Game-based learning improves strategic thinking

Video games offer interactive approaches to critical thinking

Many strategy games, such as the open-source 0AD pictured, challenge players by simulating worlds that mimic a set of historical problems they have to strategize to overcome.

Jeromie Rudderham, Reporter

High school students and even younger kids are often spending more and more time playing video games than focusing on school work. Around 42% of all americans in 2014 played video games for at the least 3 hours per day, and four out of five american households contain a device in which to play video games. It’s estimated that only 59% of parents set a limit on how much time their children spend playing video games, a total of 1.2 billion people worldwide are actively playing video games, 700 million of those people are playing them online. That’s 17% of the world population that plays video games, 44% of the world’s online population are gamers, and play regularly.

People in the world play video games to pass the time or for entertainment, or simply just for fun. When people play video games there brains react in a way so that during gaming and other activities it activates a part of the brain that makes people  impatient , it makes teens  feel like they’re  are required to finish what they’re  are doing. If people don’t it can give them anxiety when most people stop and it will make it hard to concentrate on something because their brain is still focused on the game and can’t bounce back until they completely finish.

Games  can teach people important things to live our lives or how to avoid conflict in certain situations. Today there are over hundreds of simulator games simulation on how to do things like driving, farming, even shopping and how to build and run cities and countries. An example of this is Sid Meier’s Civilization V, this is a strategy game takes place at the start of time, start of by picking a country and a historic leader, continuing to progress from around 100 bc to present day building/expanding a civilization creating religion gaining global power it gives the ability to build historic building such as, Stonehenge, the great pyramids, the Sistine Chapel and so on. As most people progress the game gives out historical documents, letters, books, and stories about the time period the game is in some people i know personally know who take World Civilisations in school play this game in their free time to learn from it.

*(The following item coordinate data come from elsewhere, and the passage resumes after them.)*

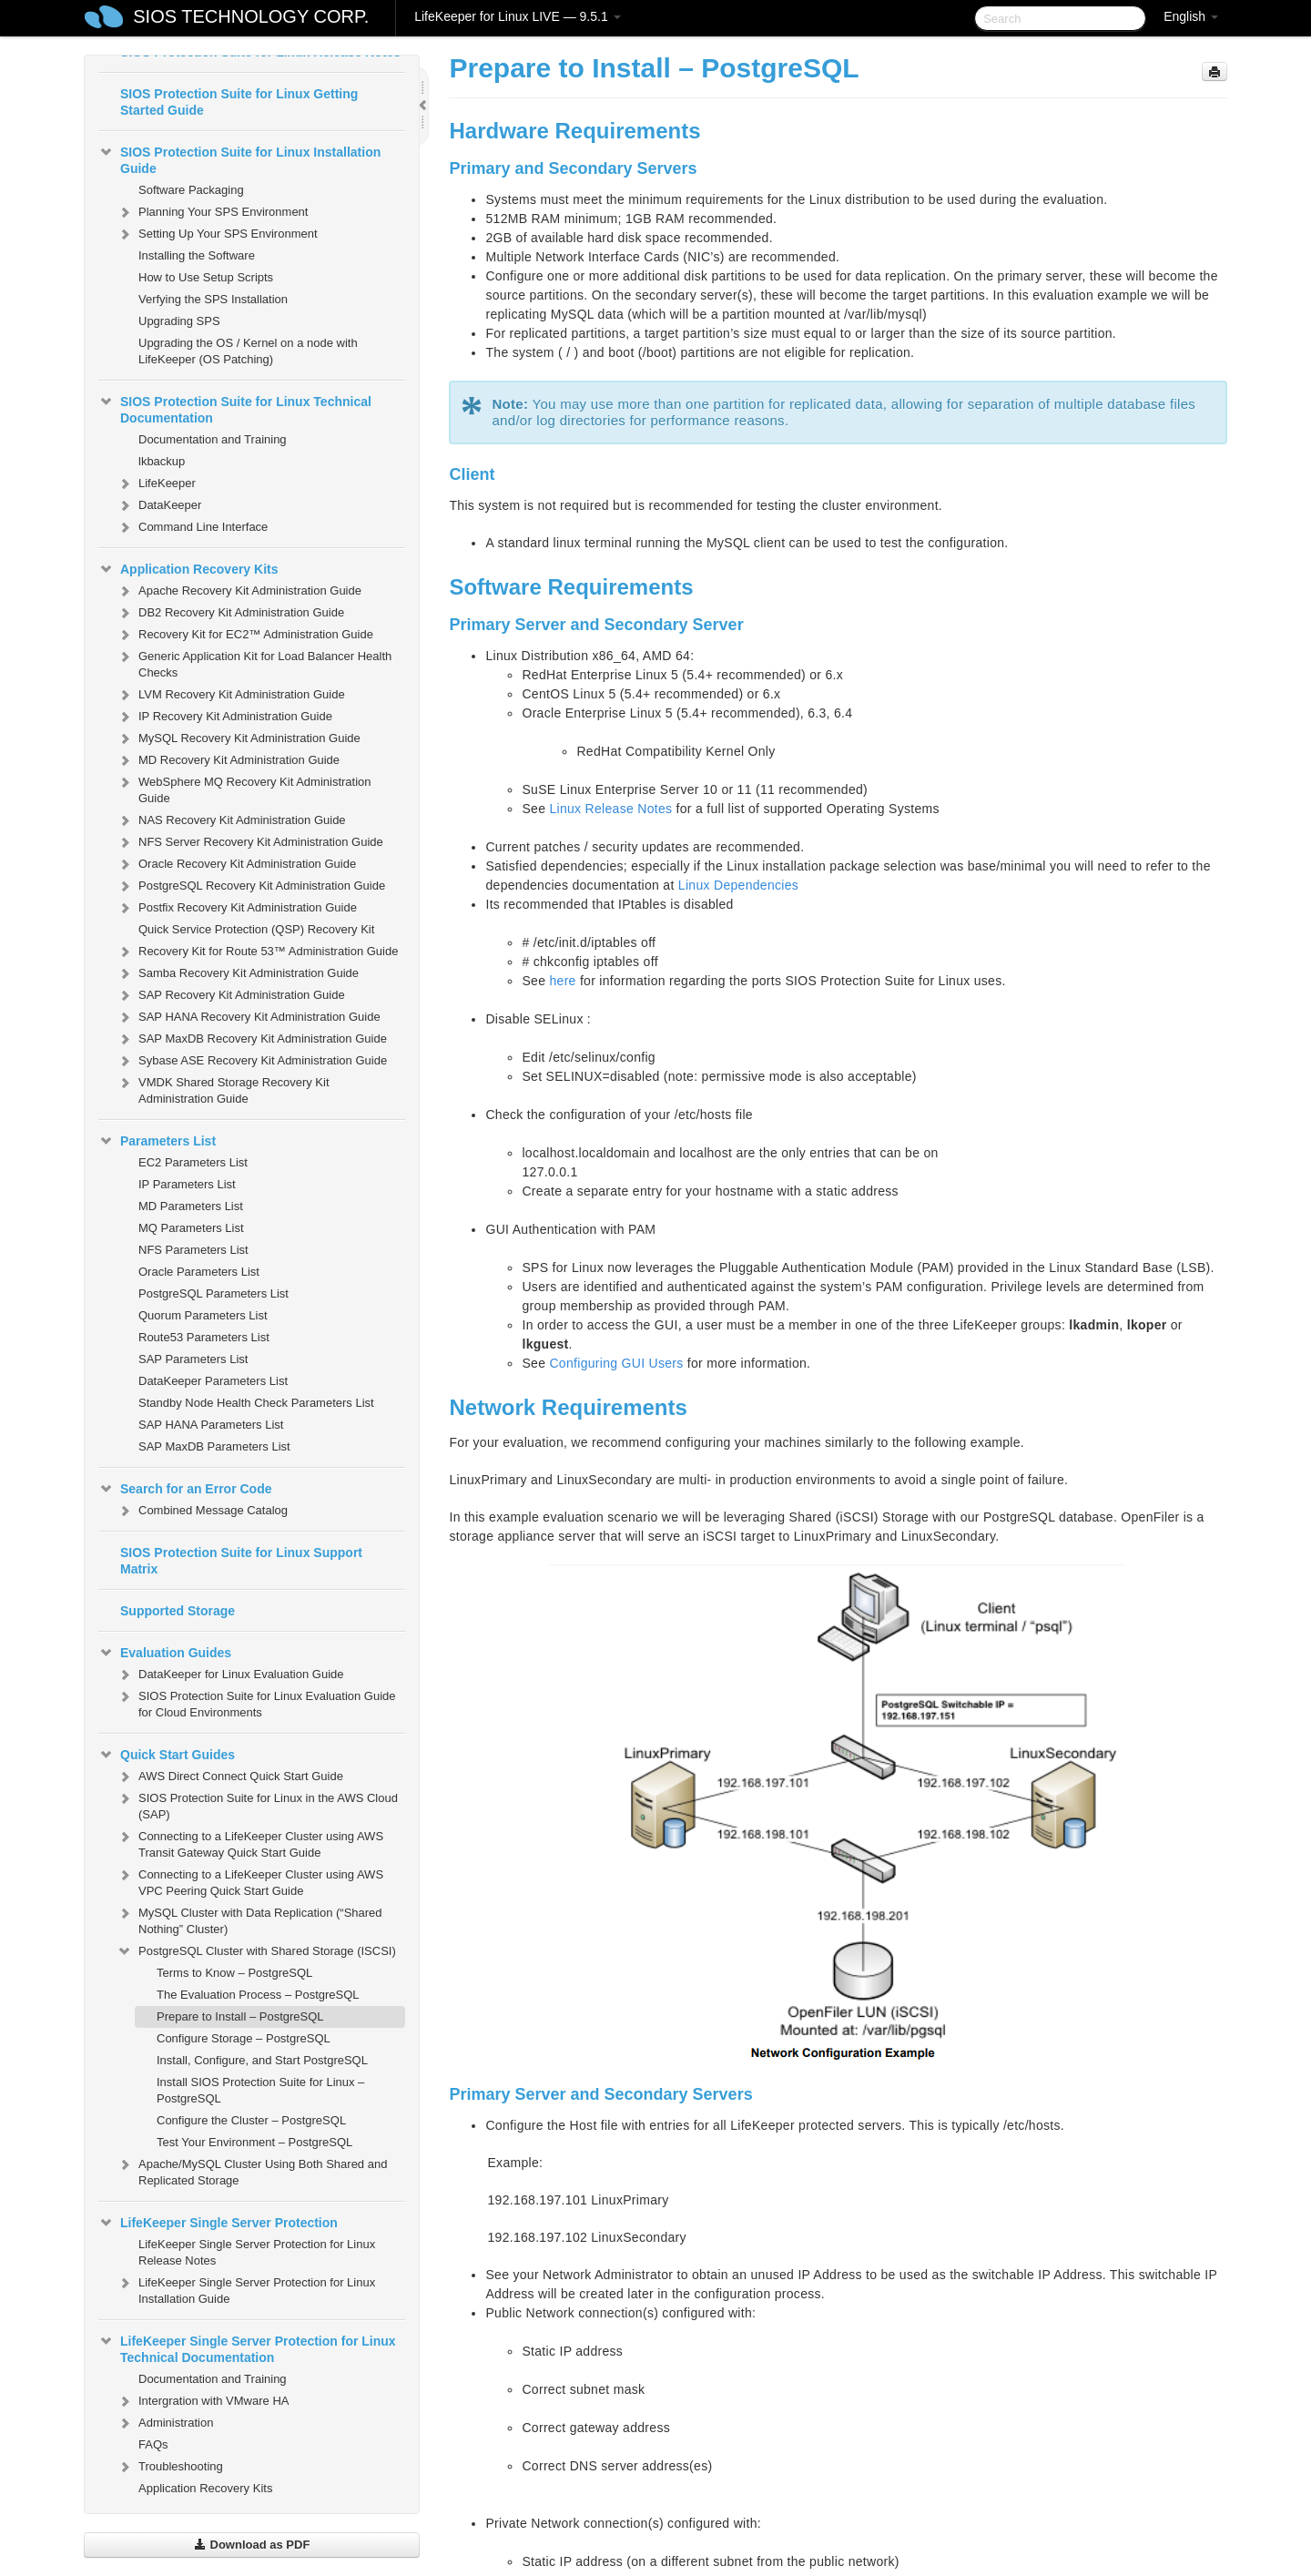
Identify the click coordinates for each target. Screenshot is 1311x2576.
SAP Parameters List (193, 1359)
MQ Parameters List (191, 1228)
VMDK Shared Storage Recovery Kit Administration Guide (223, 1088)
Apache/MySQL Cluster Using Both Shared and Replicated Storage (252, 2170)
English (1191, 16)
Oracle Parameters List (198, 1271)
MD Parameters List (190, 1206)
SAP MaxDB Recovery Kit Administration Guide (252, 1039)
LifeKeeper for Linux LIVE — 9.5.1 (517, 16)
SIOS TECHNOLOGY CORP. (251, 16)
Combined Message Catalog (202, 1511)
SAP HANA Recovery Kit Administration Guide (249, 1017)
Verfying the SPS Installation (213, 299)
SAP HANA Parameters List (210, 1424)
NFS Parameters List (193, 1250)
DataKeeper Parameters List (213, 1381)
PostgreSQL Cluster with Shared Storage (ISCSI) (256, 1951)
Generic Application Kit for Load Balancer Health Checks (254, 662)
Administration (165, 2423)
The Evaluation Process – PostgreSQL (258, 1994)
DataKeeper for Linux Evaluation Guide (230, 1674)
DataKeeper (159, 505)
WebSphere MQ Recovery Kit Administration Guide (244, 788)
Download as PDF (252, 2544)
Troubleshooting (170, 2467)
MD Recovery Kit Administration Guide (228, 760)
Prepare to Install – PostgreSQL (240, 2016)
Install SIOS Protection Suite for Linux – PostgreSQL (260, 2090)
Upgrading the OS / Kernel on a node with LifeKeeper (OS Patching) (248, 351)
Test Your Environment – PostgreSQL (254, 2142)
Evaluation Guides (164, 1653)
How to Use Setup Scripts (205, 277)
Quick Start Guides (166, 1755)
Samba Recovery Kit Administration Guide (238, 973)
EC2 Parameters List (193, 1162)
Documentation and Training (212, 439)
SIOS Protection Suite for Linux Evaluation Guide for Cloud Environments (256, 1702)
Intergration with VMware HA (203, 2401)
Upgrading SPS (179, 321)
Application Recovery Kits (188, 569)
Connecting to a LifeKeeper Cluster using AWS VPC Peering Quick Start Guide (250, 1881)
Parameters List (157, 1141)
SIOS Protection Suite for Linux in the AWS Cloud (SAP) (257, 1804)
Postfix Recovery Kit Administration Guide (237, 908)
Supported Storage (177, 1611)
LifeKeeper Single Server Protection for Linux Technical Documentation (247, 2347)
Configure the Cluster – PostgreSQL (251, 2120)
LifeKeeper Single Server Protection (218, 2223)
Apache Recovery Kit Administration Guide (239, 591)
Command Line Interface (192, 527)
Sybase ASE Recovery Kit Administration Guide (252, 1061)
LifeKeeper (156, 483)
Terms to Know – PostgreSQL (234, 1973)
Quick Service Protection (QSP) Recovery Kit (256, 929)
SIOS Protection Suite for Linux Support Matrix (241, 1560)
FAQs (153, 2444)
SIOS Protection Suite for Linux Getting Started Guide (239, 102)
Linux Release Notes (610, 808)
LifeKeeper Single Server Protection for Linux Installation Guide (246, 2289)
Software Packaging (191, 190)
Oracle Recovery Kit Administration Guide (236, 864)
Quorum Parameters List (203, 1315)
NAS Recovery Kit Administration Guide (231, 820)
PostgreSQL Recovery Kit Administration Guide (251, 886)
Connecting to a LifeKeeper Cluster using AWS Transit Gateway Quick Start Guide (250, 1842)
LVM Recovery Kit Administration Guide (231, 695)
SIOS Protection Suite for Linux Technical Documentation (234, 408)
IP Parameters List (187, 1184)
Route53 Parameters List (203, 1337)
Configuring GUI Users (616, 1363)
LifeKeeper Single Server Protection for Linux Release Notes (256, 2252)
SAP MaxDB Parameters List (214, 1446)
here (562, 980)
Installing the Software (196, 255)
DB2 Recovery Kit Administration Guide (230, 613)
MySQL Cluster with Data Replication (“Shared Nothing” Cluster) (249, 1919)
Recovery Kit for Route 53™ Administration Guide (257, 951)
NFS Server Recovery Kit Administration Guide (250, 842)
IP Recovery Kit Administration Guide (224, 717)
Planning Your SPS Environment (212, 212)
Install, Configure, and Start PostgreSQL (262, 2060)
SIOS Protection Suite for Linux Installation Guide (239, 158)
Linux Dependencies (738, 885)
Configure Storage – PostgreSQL (243, 2038)
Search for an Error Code (185, 1489)
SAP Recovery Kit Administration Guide (231, 995)
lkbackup (161, 461)
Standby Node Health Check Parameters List (256, 1403)
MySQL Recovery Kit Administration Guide (239, 738)
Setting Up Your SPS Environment (217, 234)
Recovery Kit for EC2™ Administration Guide (245, 635)
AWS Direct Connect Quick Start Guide (230, 1776)
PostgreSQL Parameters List (213, 1293)
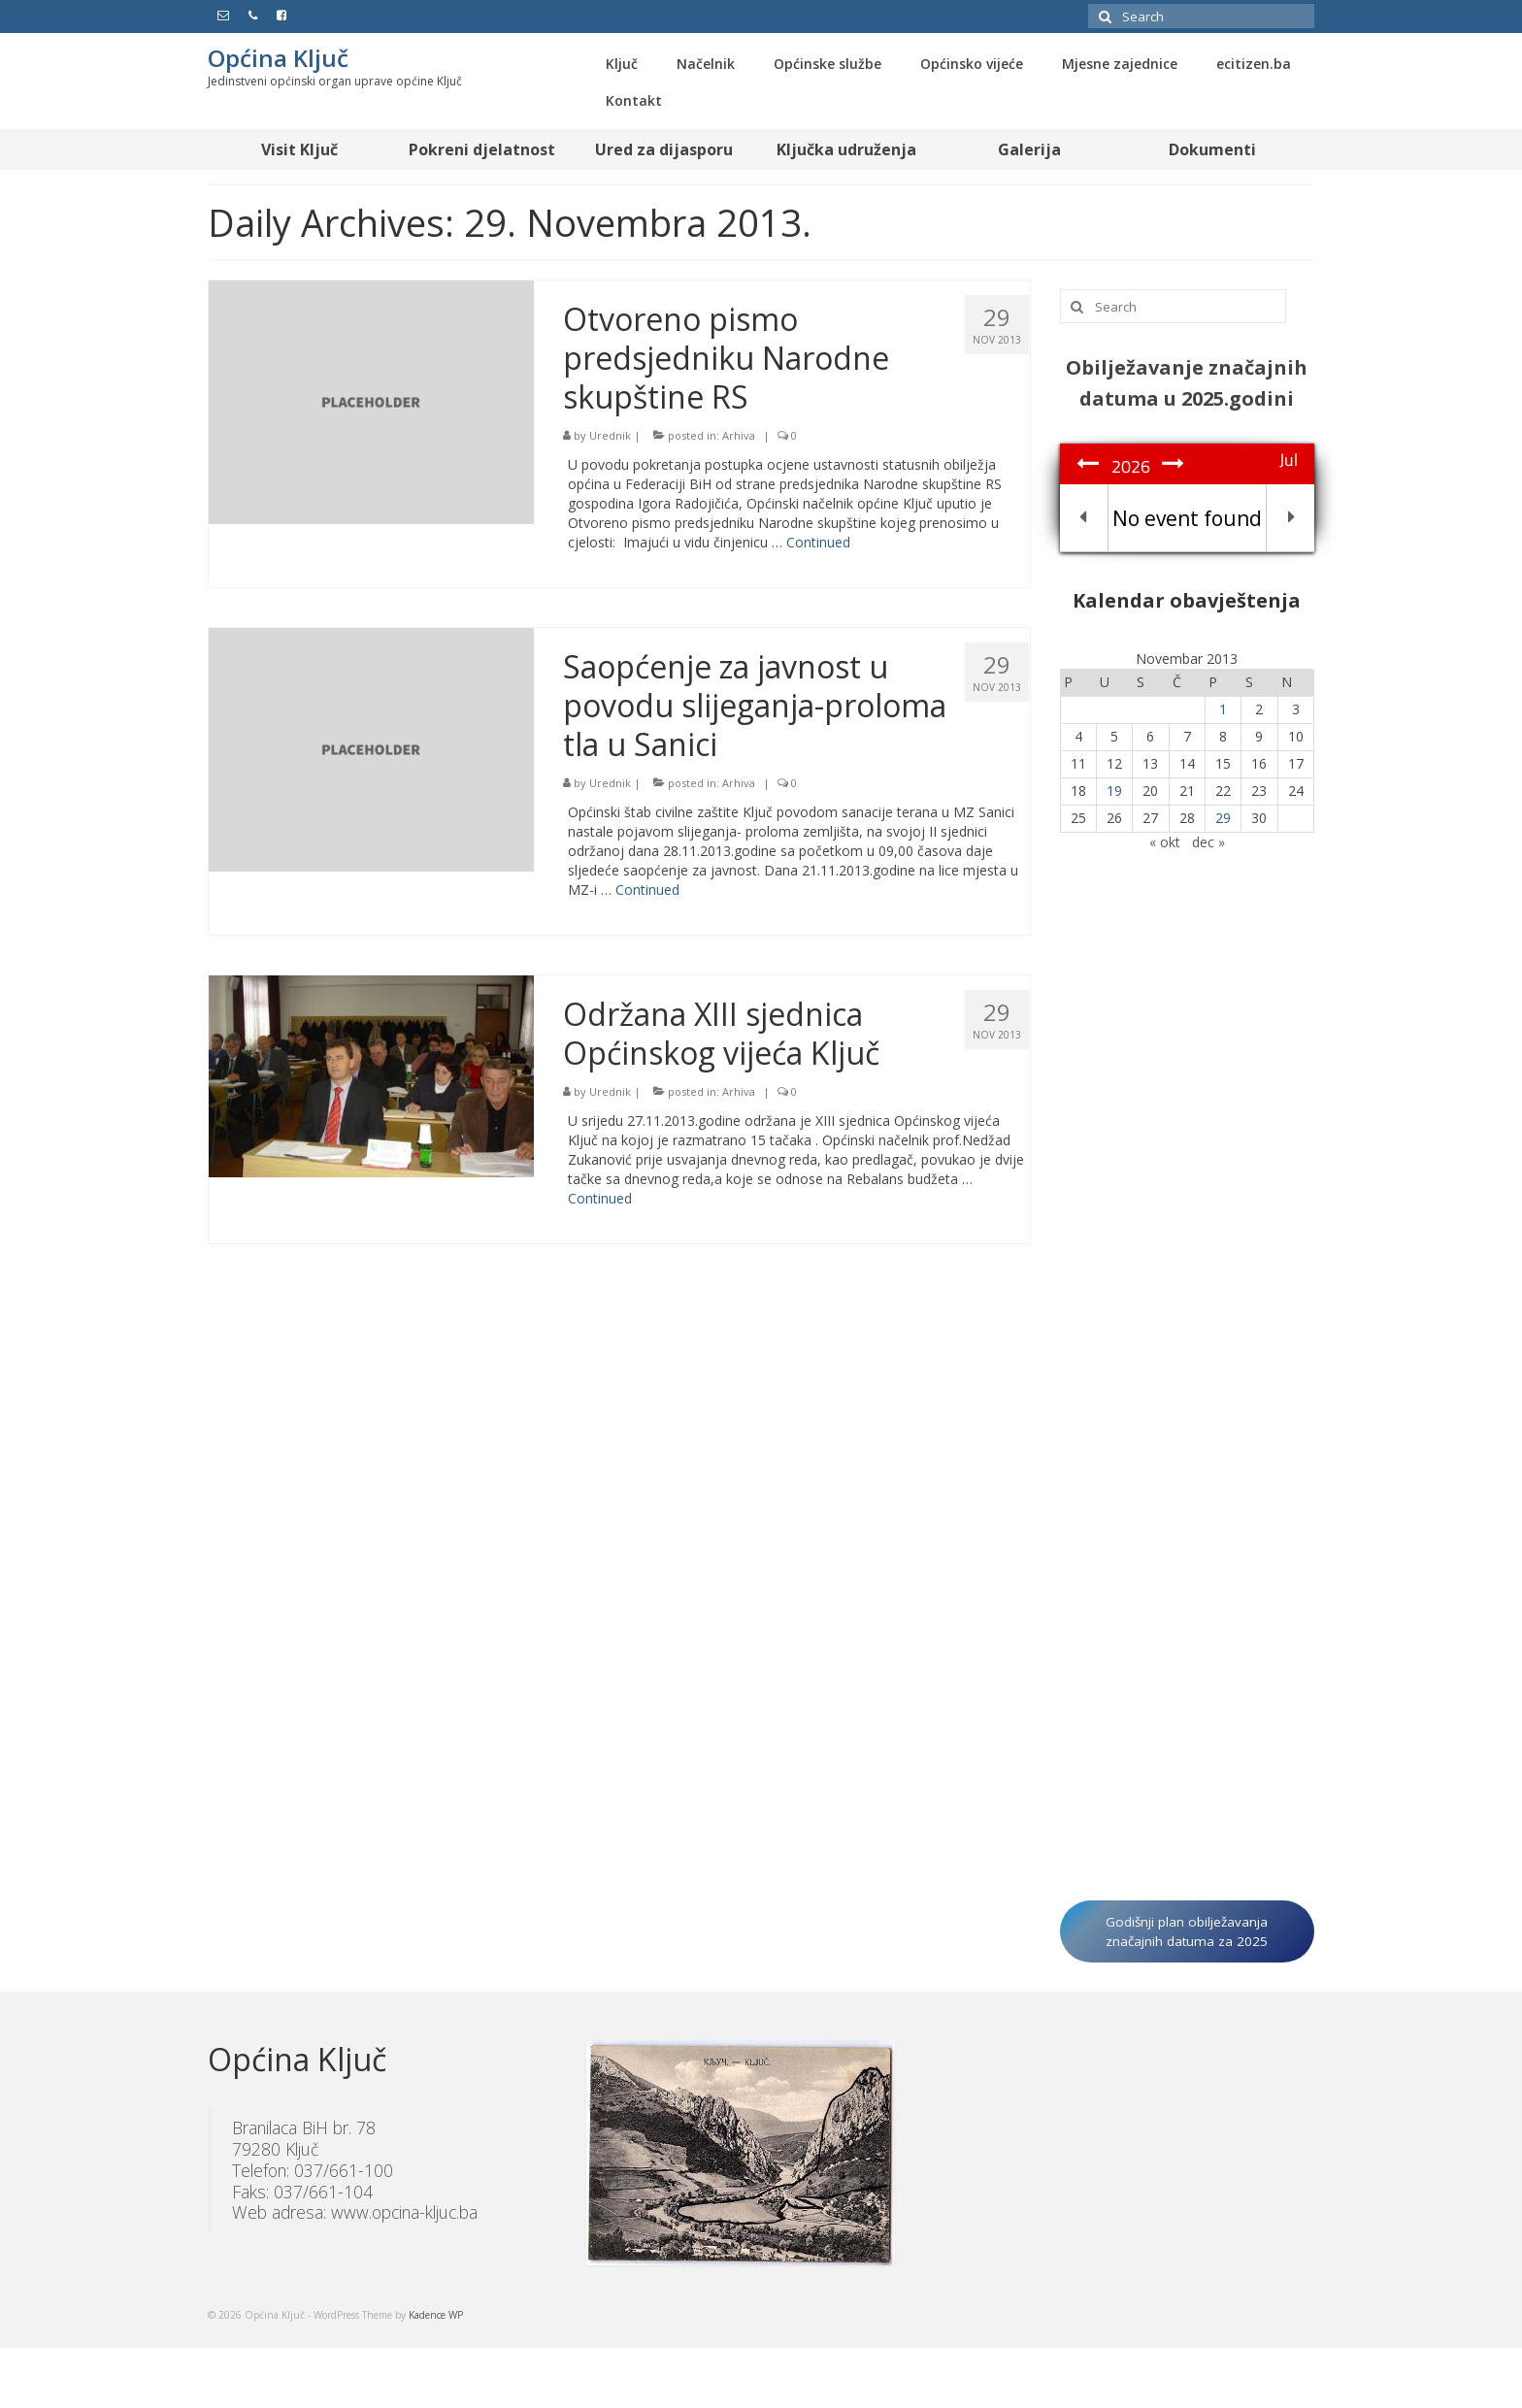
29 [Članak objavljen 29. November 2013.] (1223, 817)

Learning from games depends on the type of game, but not always games that are more entertainment like “Call Of Duty” is more of an entertainment based war game. Other more serious games like “FAA Approved Flight Simulator”, both surprisingly can teach different things just as equally. Harness the power of well-designed games to achieve specific learning goals, and the result is a workforce of highly motivated learners who avidly engage with and practice applying problem-solving skills. To progress in a game is to learn; when we are actively engaged with a game, our minds are experiencing the pleasure of grappling with (and coming to understand) a new system. In contrast, traditional, passive training approaches drill us on certain narrow procedures, and then evaluate us on our memory of what we were told. Even when we successfully retain the lesson’s facts and procedures, our behavior in true to life situations remains untested. In addition, even the most comprehensive training program cannot cover every procedures encounter no matter what In game-based environments, we learn not only the facts but also the importance and a deeper understanding of principles.

Schools, office buildings and other worksites are filled with people who have never known a world without video games, cell phones, and the internet. In the four years between 2006 and 2010, nearly one in five US workers is expected to retire , to be replaced primarily by 18-40 year-olds who grew up with video games. The ideal of interactive, highly-engaging training and education is ancient. A Chinese proverb says: “Tell me, and I’ll forget. Show me, and I may remember. Involve me, and I’ll understand.” However, the gap continues to grow between antiquated, passive training methods and a workforce that lives an ever more interactive, multimedia, user-controlled lifestyle . With game-based learning tools to bridge that gap comes the promise of vastly more productive and engaged students and workers ones who embrace learning rather than view it as a disruptive influence towards students of all ages.